In December 2014, the Government of Pakistan sold-off its remaining 11.5 percent stake in ABL for PKR 14.4 billion. The deal was sealed-off at a strike price of Rs. 110 per share for the remaining 131.3 million shares of the government.

In September 2018, ABL opened its Shariah-compliant Aitebar Islamic banking service through its 117 dedicated Islamic banking branches network across 53 major cities of Pakistan. Islamic account holders can also make deposits into and withdrawals from their accounts at Islamic windows in conventional branches.

In 2020 Allied Bank was named in the FinCEN money laundering leak, published by Buzzfeed News and the International Consortium of Investigative Journalists (ICIJ). It had twelve suspicious transactions flagged in the years 2011 and 2012.

== Operations ==
ABL generates more than 90% of its income through its loans and advances, investments, and lending to financial institutions.

=== Commercial Banking ===
As of 2023, ABL has 1,482 branches across Pakistan and over 1500 ATMs in Pakistan. ABL's branches vary between conventional and Islamic. Commercial banking is the largest division in the company and provides services to consumers and small businesses including, banking, investments, merchant services, and lending products including business loans, mortgages, and debit cards.

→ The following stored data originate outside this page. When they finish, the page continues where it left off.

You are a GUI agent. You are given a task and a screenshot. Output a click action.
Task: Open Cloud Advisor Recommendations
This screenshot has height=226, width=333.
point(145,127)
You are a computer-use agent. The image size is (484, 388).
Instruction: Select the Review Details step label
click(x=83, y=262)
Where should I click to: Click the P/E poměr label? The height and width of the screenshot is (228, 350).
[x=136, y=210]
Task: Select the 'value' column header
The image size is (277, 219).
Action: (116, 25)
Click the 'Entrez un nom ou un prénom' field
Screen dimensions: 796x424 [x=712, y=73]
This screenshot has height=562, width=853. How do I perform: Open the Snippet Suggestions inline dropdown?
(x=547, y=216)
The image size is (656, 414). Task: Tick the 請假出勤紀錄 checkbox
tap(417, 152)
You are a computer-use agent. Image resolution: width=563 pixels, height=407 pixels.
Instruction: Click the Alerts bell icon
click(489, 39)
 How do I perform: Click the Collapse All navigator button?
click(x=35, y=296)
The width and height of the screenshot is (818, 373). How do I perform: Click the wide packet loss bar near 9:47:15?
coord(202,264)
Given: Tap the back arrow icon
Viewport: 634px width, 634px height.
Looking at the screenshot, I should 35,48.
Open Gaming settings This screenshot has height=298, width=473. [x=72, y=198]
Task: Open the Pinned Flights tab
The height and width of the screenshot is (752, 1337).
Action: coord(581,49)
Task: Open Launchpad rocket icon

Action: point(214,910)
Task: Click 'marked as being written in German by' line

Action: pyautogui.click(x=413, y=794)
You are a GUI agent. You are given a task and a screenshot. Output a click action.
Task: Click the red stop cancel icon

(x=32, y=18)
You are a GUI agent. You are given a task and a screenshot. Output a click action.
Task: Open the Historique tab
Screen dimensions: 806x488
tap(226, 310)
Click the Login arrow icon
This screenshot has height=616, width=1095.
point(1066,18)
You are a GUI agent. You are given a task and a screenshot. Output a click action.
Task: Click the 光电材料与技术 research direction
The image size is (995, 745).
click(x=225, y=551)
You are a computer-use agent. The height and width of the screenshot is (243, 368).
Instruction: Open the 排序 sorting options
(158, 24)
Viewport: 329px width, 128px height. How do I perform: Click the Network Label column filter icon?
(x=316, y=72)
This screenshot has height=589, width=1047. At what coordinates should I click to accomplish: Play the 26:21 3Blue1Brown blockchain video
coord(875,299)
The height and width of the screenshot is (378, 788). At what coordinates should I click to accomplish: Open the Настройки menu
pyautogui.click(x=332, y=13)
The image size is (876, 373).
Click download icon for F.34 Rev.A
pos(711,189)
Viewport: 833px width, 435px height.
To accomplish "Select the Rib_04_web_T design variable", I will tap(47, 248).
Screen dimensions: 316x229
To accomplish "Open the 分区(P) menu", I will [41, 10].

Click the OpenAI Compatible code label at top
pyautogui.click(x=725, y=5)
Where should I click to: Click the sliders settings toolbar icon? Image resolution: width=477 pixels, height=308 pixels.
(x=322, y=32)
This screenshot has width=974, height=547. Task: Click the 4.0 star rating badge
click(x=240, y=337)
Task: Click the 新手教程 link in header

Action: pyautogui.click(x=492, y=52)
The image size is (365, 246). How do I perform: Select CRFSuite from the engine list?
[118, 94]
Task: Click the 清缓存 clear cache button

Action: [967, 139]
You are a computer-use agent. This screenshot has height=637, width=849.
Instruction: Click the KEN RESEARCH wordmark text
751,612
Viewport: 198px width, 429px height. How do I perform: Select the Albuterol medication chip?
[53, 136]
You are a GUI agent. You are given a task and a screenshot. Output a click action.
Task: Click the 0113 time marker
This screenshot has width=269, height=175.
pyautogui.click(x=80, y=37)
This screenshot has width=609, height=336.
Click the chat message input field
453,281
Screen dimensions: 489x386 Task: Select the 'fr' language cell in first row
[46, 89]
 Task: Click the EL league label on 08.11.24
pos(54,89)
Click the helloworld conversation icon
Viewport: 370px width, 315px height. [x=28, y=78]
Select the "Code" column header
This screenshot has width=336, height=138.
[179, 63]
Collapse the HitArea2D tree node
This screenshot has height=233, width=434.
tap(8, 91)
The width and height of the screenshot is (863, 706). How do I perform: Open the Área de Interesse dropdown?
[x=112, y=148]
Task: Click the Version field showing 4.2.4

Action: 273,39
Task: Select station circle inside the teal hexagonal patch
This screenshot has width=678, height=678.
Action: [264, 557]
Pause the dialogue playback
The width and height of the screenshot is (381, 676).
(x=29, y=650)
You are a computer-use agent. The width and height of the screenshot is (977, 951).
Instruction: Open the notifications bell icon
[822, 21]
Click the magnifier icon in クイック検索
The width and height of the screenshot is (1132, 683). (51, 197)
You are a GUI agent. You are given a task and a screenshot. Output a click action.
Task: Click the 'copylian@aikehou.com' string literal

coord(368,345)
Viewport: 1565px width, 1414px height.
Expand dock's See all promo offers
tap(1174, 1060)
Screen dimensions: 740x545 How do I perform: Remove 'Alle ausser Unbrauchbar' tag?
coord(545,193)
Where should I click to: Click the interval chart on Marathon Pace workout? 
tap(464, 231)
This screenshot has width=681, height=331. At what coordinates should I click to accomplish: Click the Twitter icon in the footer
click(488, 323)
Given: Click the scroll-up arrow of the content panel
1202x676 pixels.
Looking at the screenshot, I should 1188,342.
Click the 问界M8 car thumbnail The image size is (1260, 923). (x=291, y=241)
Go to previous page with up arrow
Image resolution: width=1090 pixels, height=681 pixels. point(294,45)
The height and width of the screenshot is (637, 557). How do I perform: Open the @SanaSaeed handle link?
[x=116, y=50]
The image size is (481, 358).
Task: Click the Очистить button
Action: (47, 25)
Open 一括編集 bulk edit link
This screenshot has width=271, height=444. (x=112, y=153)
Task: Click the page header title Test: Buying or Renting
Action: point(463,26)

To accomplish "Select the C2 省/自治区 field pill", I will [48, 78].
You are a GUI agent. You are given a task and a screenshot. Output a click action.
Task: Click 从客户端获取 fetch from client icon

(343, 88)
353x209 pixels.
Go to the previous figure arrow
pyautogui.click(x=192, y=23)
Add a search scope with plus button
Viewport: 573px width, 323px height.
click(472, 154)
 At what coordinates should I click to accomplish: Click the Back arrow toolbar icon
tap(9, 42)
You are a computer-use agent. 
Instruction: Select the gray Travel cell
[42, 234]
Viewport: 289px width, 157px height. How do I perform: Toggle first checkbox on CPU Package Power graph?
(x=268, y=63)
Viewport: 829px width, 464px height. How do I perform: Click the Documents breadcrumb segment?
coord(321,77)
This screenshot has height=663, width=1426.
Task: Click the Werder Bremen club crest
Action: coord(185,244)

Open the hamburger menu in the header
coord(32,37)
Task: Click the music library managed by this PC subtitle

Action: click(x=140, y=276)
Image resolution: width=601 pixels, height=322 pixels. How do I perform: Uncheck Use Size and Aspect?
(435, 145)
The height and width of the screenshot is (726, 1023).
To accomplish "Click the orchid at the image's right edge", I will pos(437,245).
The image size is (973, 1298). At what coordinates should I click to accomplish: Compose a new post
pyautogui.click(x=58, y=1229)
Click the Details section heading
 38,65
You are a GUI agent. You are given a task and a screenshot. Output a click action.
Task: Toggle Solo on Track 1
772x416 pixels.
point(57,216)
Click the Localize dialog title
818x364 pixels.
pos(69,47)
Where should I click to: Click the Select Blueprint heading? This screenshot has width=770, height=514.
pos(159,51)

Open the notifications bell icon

=== Corporate and Investment Banking ===
ABL's "Corporate and Investment Banking Group" is an internal business unit that primarily works on corporate and institutional lending along with other ancillary services including debt syndication, project financing, corporate cash management, and advisory services that include IPOs, underwritings, divestments, debt restructurings, privatization and M&A deals.

=== Asset Management ===
Allied Bank Limited's asset management division, ABL Asset Management Company (commonly referred to as ABL Funds), was incorporated in 2007 and offers a broad spectrum of investment solutions, mutual funds, and investment advisory. It is headquartered in DHA Phase 6 in Lahore, and as of 2024 has PKR 365 billion (US$1.3 billion) in assets under management. ABL Funds has 11 "Saving Centers" in 9 major cities across Pakistan including Lahore, Karachi, and Islamabad.

=== International Operations ===
ABL launched its first international branch in the Kingdom of Bahrain in 2011. In Bahrain, ABL provides a wide array of financial services under the “Single Window” concept including personal banking, corporate and investment banking, treasury and institutional financing, and trade finance.

== Charitable Efforts ==
The bank has stated its belief that "healthy individuals make healthy nation" and in line with this, has contributed "substantial amounts" to major healthcare institutions in Pakistan including Shaukat Khanum MCH and the Lahore Business Association for Rehabilitation of Disabled (LABARD).

Following the 2009 and 2010 floods in KPK, Southern Punjab, and Sindh, ABL committed to rebuilding and delivered over 250 homes to families in affected areas.

As part of its commitment to the United Nations Sustainable Development Goals, Allied Bank contributed towards the construction of a dorm building at the Lahore University of Management Sciences and has made donations to various charitable organizations such as the Million Smiles Foundation and The Citizens Foundation.